**EXTRACT PROVIDED**
++++++++++

Sugar may act like a drug in a different way: by inducing dependency under some circumstances. Princeton University psychologist Bartley Hoebel and his colleagues made rats sugar-dependent by depriving them of food for 12 hours a day and offering them a sucrose solution and chow for the next 12 hours. They repeated this schedule every day for one to four weeks. The cycle of fasting and intermittent sugar availability triggered strong demand: the rats gradually tripled their sucrose intake and learned to binge on the sugar as soon as they received access to it each day.

In the brains of the sugar-dependent rats, the researchers detected repeated rises in the amount of the chemical messenger dopamine in part of the brain’s reward system. Such a dopamine increase is characteristic of all addictive drugs; it is thought to elevate mood and, in some cases, produce euphoria. In contrast, no such bingeing or dopamine boosts occurred in control rats that received as much sugar as they wanted or that received no access to sucrose, the researchers reported in 2005.

The addictive qualities of sugar are apparently a result of its taste, because they do not depend on digestion. In a 2006 experiment conducted by Hoebel’s team, the dopamine rush occurred in sugar-dependent rodents even when the sugar they drank was immediately removed from the stomach by an implanted fistula.

++++++++++

**SUPPLIED DATA**

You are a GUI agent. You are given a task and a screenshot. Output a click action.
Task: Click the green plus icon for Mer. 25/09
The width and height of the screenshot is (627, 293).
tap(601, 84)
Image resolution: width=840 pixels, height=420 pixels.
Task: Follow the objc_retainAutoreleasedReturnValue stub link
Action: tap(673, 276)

++++++++++

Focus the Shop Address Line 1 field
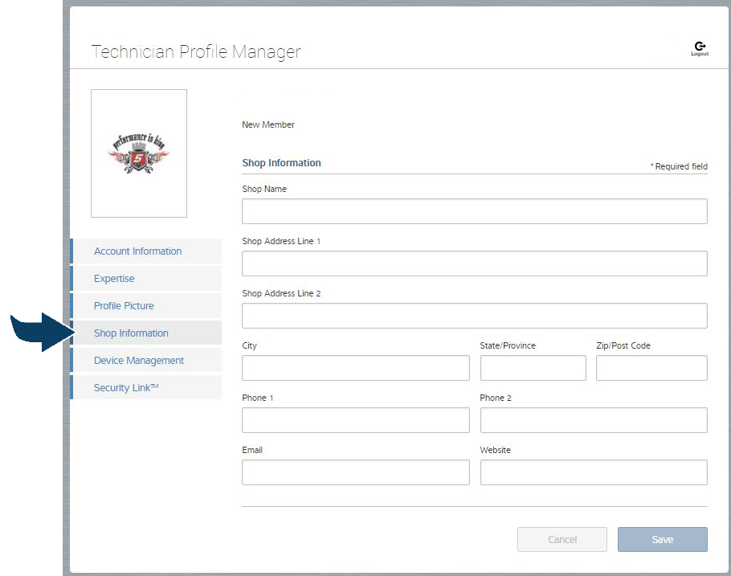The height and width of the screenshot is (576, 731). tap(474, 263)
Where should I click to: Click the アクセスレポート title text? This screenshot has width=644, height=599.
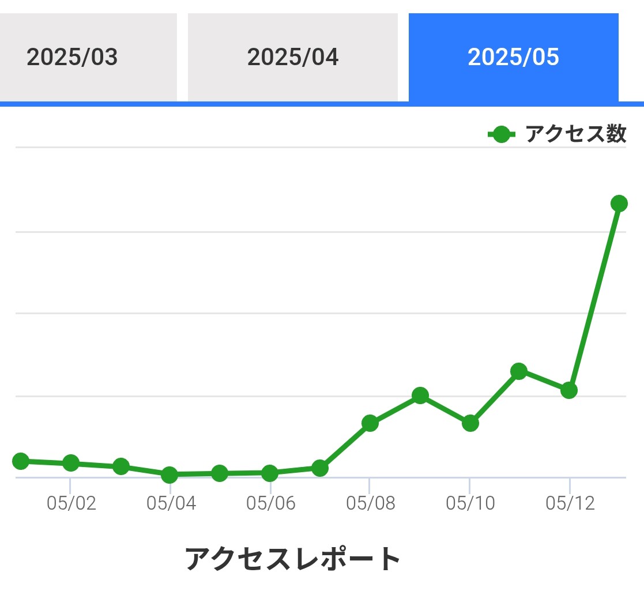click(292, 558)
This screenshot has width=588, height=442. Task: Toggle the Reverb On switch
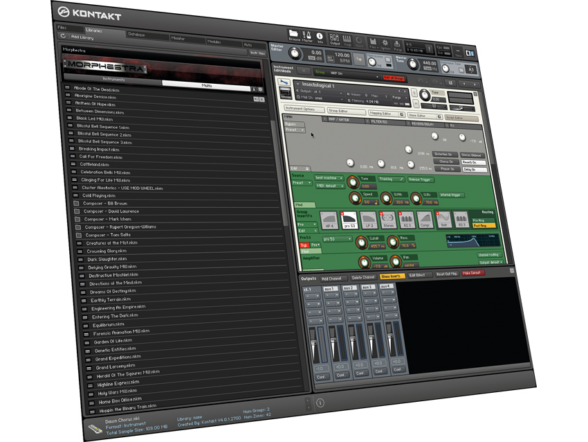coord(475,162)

++++++++++

**TASK LIST**
- 1) Answer these questions using the passage on sugar dependency:
(a) For how many hours a day were the rats deprived of food?
(b) In what year did the researchers report that control rats showed no bingeing or dopamine boosts?
(c) In the 2006 experiment, what removed the sugar from the rodents' stomachs?
- 2) Return the stretch of the passage on sugar dependency from "The addictive qualities" through "an implanted fistula.", copied word for word.
The data can be set aside.

**ANSWERS**
- 1)
(a) 12 hours
(b) 2005
(c) An implanted fistula

- 2)
The addictive qualities of sugar are apparently a result of its taste, because they do not depend on digestion. In a 2006 experiment conducted by Hoebel’s team, the dopamine rush occurred in sugar-dependent rodents even when the sugar they drank was immediately removed from the stomach by an implanted fistula.